* **What is needed**
Set down, exactly as they stand, the lines from the one containing "You are a GUI" through the last line of the records below, leaving every picture out.

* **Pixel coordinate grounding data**
━━━━━━

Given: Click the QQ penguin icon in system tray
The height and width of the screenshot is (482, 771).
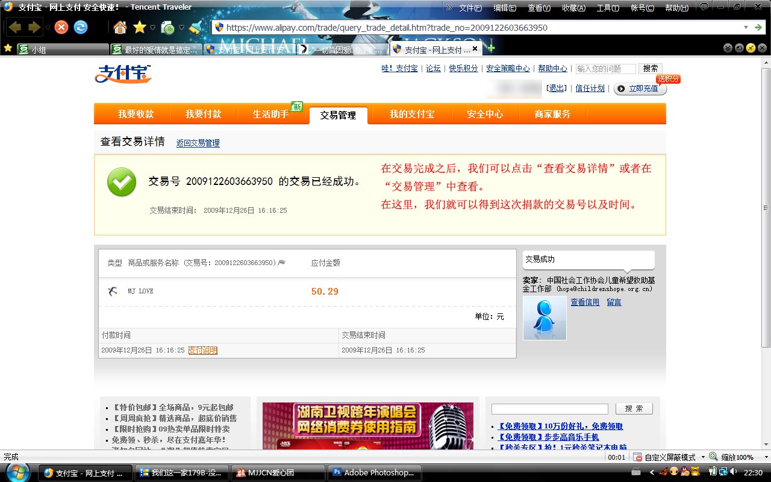Looking at the screenshot, I should [x=684, y=472].
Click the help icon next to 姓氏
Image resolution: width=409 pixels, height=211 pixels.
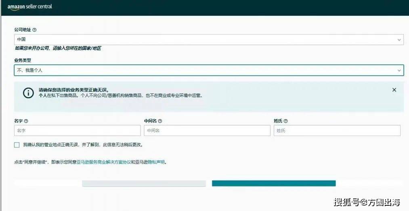click(286, 121)
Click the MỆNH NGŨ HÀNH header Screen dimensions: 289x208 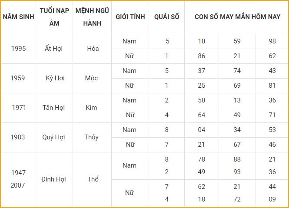coord(92,17)
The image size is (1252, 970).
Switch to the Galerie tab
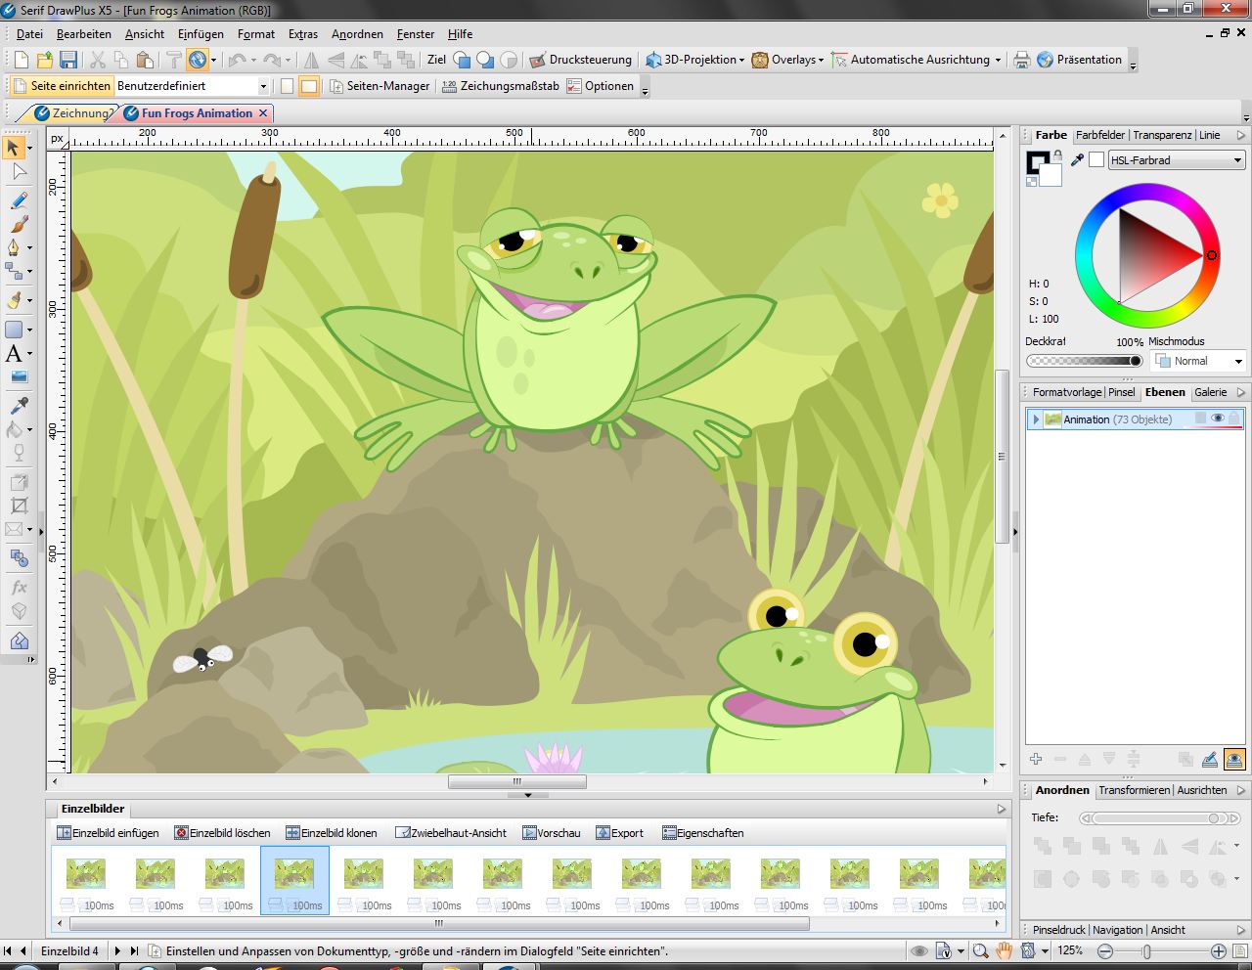1210,392
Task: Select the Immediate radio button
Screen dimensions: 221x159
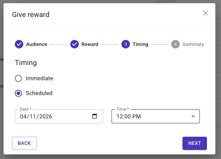Action: (x=19, y=78)

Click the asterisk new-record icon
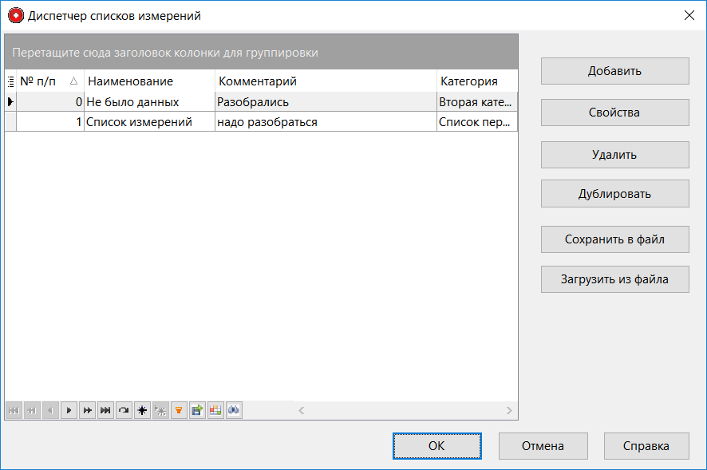coord(142,410)
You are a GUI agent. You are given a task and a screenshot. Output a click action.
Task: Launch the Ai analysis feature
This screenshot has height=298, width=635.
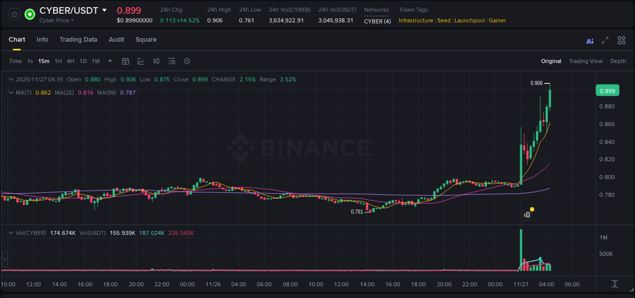pos(590,40)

━━━━━━

* **Reply**
You are a GUI agent. You are given a task and a screenshot. Output a click action.
Task: Launch the Ai analysis feature
This screenshot has height=298, width=635.
pos(590,40)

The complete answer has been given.